Consignes et exigences: Recopiez toutes les lignes ci-dessous en remplaçant « Where should I click to » par « Which spot should I click to ». Ne modifiez rien d'autre.

++++++

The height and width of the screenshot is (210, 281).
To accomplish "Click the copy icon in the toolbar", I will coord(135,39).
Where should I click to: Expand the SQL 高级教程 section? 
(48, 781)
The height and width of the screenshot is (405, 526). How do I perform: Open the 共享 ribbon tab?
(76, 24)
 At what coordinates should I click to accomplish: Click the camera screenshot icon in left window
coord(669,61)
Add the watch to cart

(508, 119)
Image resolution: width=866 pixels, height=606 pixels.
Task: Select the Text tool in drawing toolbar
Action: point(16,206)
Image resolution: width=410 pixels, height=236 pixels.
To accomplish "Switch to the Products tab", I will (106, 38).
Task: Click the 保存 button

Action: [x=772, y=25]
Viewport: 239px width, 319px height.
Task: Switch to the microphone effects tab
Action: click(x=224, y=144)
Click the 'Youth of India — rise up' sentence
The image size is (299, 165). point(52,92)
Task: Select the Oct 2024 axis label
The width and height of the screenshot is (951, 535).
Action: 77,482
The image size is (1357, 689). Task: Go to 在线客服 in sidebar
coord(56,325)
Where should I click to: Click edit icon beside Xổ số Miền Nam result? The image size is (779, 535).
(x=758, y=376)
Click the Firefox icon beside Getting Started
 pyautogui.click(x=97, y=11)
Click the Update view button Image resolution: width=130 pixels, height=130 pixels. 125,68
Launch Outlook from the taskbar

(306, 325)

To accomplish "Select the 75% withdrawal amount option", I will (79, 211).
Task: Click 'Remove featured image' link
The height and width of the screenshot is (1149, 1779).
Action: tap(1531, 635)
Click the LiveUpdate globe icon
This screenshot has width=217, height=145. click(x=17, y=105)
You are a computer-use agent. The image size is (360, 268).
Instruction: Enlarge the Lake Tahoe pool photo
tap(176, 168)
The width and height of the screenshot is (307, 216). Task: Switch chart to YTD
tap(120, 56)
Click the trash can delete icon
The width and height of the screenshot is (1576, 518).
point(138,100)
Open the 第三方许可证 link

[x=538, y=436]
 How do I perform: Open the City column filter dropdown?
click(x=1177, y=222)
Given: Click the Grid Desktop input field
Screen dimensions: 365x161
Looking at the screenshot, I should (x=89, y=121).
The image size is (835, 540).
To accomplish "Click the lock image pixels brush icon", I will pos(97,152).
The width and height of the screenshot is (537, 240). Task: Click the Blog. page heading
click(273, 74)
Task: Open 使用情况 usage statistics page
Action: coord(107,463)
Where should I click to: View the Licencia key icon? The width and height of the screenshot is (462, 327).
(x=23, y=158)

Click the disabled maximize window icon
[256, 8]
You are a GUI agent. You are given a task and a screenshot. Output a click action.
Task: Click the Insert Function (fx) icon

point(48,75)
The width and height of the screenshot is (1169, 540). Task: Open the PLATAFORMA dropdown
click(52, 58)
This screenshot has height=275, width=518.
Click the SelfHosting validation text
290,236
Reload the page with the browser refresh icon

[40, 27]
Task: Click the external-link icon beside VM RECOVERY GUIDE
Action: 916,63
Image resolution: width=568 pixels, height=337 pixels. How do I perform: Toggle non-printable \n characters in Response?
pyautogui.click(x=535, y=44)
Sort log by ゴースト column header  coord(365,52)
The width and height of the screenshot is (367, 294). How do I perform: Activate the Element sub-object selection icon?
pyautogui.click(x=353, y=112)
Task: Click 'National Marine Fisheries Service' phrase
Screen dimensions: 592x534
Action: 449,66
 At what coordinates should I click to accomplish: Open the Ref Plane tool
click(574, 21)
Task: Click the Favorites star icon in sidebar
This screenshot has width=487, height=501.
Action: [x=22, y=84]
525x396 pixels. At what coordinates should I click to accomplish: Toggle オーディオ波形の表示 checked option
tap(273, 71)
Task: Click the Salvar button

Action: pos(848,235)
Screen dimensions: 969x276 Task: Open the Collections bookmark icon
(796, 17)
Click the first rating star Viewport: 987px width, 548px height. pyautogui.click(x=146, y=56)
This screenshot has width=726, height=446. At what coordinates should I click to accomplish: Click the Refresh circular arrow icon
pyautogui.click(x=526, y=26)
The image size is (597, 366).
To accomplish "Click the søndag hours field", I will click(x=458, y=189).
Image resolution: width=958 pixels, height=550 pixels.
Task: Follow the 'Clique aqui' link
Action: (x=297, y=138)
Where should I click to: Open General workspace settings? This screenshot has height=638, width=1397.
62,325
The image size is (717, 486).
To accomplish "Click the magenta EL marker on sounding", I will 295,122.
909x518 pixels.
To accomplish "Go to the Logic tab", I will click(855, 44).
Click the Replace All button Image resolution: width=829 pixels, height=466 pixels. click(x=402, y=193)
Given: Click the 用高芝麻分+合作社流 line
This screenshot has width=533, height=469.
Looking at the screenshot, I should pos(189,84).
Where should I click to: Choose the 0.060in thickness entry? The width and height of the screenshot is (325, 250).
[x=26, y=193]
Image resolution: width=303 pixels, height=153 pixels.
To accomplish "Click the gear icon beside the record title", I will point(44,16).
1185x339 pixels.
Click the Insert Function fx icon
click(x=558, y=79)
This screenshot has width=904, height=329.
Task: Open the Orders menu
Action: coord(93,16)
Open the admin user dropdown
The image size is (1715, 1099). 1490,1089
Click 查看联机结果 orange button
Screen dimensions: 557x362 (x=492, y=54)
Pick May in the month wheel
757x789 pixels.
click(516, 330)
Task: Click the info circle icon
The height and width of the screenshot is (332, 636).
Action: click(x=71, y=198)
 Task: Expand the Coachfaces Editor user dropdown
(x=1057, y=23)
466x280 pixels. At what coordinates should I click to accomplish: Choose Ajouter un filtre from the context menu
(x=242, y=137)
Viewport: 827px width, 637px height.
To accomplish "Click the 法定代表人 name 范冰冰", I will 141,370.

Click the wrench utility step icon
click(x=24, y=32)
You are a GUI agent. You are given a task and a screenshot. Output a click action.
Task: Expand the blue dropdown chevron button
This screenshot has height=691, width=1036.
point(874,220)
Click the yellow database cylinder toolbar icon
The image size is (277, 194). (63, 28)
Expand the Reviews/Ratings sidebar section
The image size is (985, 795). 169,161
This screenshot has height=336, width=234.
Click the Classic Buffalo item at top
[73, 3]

++++++

Réponse rédigée:
The height and width of the screenshot is (210, 281).
To accomplish "Click the copy icon in the toolbar", I will coord(135,39).
Which spot should I click to: Expand the SQL 高级教程 section? 
(48, 781)
The height and width of the screenshot is (405, 526). How do I perform: Open the 共享 ribbon tab?
(76, 24)
 At what coordinates should I click to accomplish: Click the camera screenshot icon in left window
coord(669,61)
Add the watch to cart

(508, 119)
Image resolution: width=866 pixels, height=606 pixels.
Task: Select the Text tool in drawing toolbar
Action: point(16,206)
Image resolution: width=410 pixels, height=236 pixels.
To accomplish "Switch to the Products tab", I will (106, 38).
Task: Click the 保存 button

Action: [x=772, y=25]
Viewport: 239px width, 319px height.
Task: Switch to the microphone effects tab
Action: click(x=224, y=144)
Click the 'Youth of India — rise up' sentence
The image size is (299, 165). point(52,92)
Task: Select the Oct 2024 axis label
The width and height of the screenshot is (951, 535).
Action: 77,482
The image size is (1357, 689). Task: Go to 在线客服 in sidebar
coord(56,325)
Which spot should I click to: Click edit icon beside Xổ số Miền Nam result? The image size is (779, 535).
(x=758, y=376)
Click the Firefox icon beside Getting Started
 pyautogui.click(x=97, y=11)
Click the Update view button Image resolution: width=130 pixels, height=130 pixels. 125,68
Launch Outlook from the taskbar

(306, 325)

To accomplish "Select the 75% withdrawal amount option", I will (79, 211).
Task: Click 'Remove featured image' link
The height and width of the screenshot is (1149, 1779).
Action: tap(1531, 635)
Click the LiveUpdate globe icon
This screenshot has width=217, height=145. click(x=17, y=105)
You are a computer-use agent. The image size is (360, 268).
Instruction: Enlarge the Lake Tahoe pool photo
tap(176, 168)
The width and height of the screenshot is (307, 216). Task: Switch chart to YTD
tap(120, 56)
Click the trash can delete icon
The width and height of the screenshot is (1576, 518).
point(138,100)
Open the 第三方许可证 link

[x=538, y=436]
 How do I perform: Open the City column filter dropdown?
click(x=1177, y=222)
Given: Click the Grid Desktop input field
Screen dimensions: 365x161
Looking at the screenshot, I should (x=89, y=121).
The image size is (835, 540).
To accomplish "Click the lock image pixels brush icon", I will pos(97,152).
The width and height of the screenshot is (537, 240). Task: Click the Blog. page heading
click(273, 74)
Task: Open 使用情况 usage statistics page
Action: coord(107,463)
Which spot should I click to: View the Licencia key icon? The width and height of the screenshot is (462, 327).
(x=23, y=158)

Click the disabled maximize window icon
[256, 8]
You are a GUI agent. You are given a task and a screenshot. Output a click action.
Task: Click the Insert Function (fx) icon

point(48,75)
The width and height of the screenshot is (1169, 540). Task: Open the PLATAFORMA dropdown
click(52, 58)
This screenshot has height=275, width=518.
Click the SelfHosting validation text
290,236
Reload the page with the browser refresh icon

[40, 27]
Task: Click the external-link icon beside VM RECOVERY GUIDE
Action: 916,63
Image resolution: width=568 pixels, height=337 pixels. How do I perform: Toggle non-printable \n characters in Response?
pyautogui.click(x=535, y=44)
Sort log by ゴースト column header  coord(365,52)
The width and height of the screenshot is (367, 294). How do I perform: Activate the Element sub-object selection icon?
pyautogui.click(x=353, y=112)
Task: Click 'National Marine Fisheries Service' phrase
Screen dimensions: 592x534
Action: 449,66
 At what coordinates should I click to accomplish: Open the Ref Plane tool
click(574, 21)
Task: Click the Favorites star icon in sidebar
This screenshot has width=487, height=501.
Action: [x=22, y=84]
525x396 pixels. At what coordinates should I click to accomplish: Toggle オーディオ波形の表示 checked option
tap(273, 71)
Task: Click the Salvar button

Action: pos(848,235)
Screen dimensions: 969x276 Task: Open the Collections bookmark icon
(796, 17)
Click the first rating star Viewport: 987px width, 548px height. pyautogui.click(x=146, y=56)
This screenshot has width=726, height=446. At what coordinates should I click to accomplish: Click the Refresh circular arrow icon
pyautogui.click(x=526, y=26)
The image size is (597, 366).
To accomplish "Click the søndag hours field", I will click(x=458, y=189).
Image resolution: width=958 pixels, height=550 pixels.
Task: Follow the 'Clique aqui' link
Action: (x=297, y=138)
Which spot should I click to: Open General workspace settings? This screenshot has height=638, width=1397.
62,325
The image size is (717, 486).
To accomplish "Click the magenta EL marker on sounding", I will 295,122.
909x518 pixels.
To accomplish "Go to the Logic tab", I will click(855, 44).
Click the Replace All button Image resolution: width=829 pixels, height=466 pixels. click(x=402, y=193)
Given: Click the 用高芝麻分+合作社流 line
This screenshot has width=533, height=469.
Looking at the screenshot, I should pos(189,84).
Which spot should I click to: Choose the 0.060in thickness entry? The width and height of the screenshot is (325, 250).
[x=26, y=193]
Image resolution: width=303 pixels, height=153 pixels.
To accomplish "Click the gear icon beside the record title", I will point(44,16).
1185x339 pixels.
Click the Insert Function fx icon
click(x=558, y=79)
This screenshot has width=904, height=329.
Task: Open the Orders menu
Action: coord(93,16)
Open the admin user dropdown
The image size is (1715, 1099). 1490,1089
Click 查看联机结果 orange button
Screen dimensions: 557x362 (x=492, y=54)
Pick May in the month wheel
757x789 pixels.
click(516, 330)
Task: Click the info circle icon
The height and width of the screenshot is (332, 636).
Action: click(x=71, y=198)
 Task: Expand the Coachfaces Editor user dropdown
(x=1057, y=23)
466x280 pixels. At what coordinates should I click to accomplish: Choose Ajouter un filtre from the context menu
(x=242, y=137)
Viewport: 827px width, 637px height.
To accomplish "Click the 法定代表人 name 范冰冰", I will 141,370.

Click the wrench utility step icon
click(x=24, y=32)
You are a GUI agent. You are given a task and a screenshot. Output a click action.
Task: Expand the blue dropdown chevron button
This screenshot has height=691, width=1036.
point(874,220)
Click the yellow database cylinder toolbar icon
The image size is (277, 194). (63, 28)
Expand the Reviews/Ratings sidebar section
The image size is (985, 795). 169,161
This screenshot has height=336, width=234.
Click the Classic Buffalo item at top
[73, 3]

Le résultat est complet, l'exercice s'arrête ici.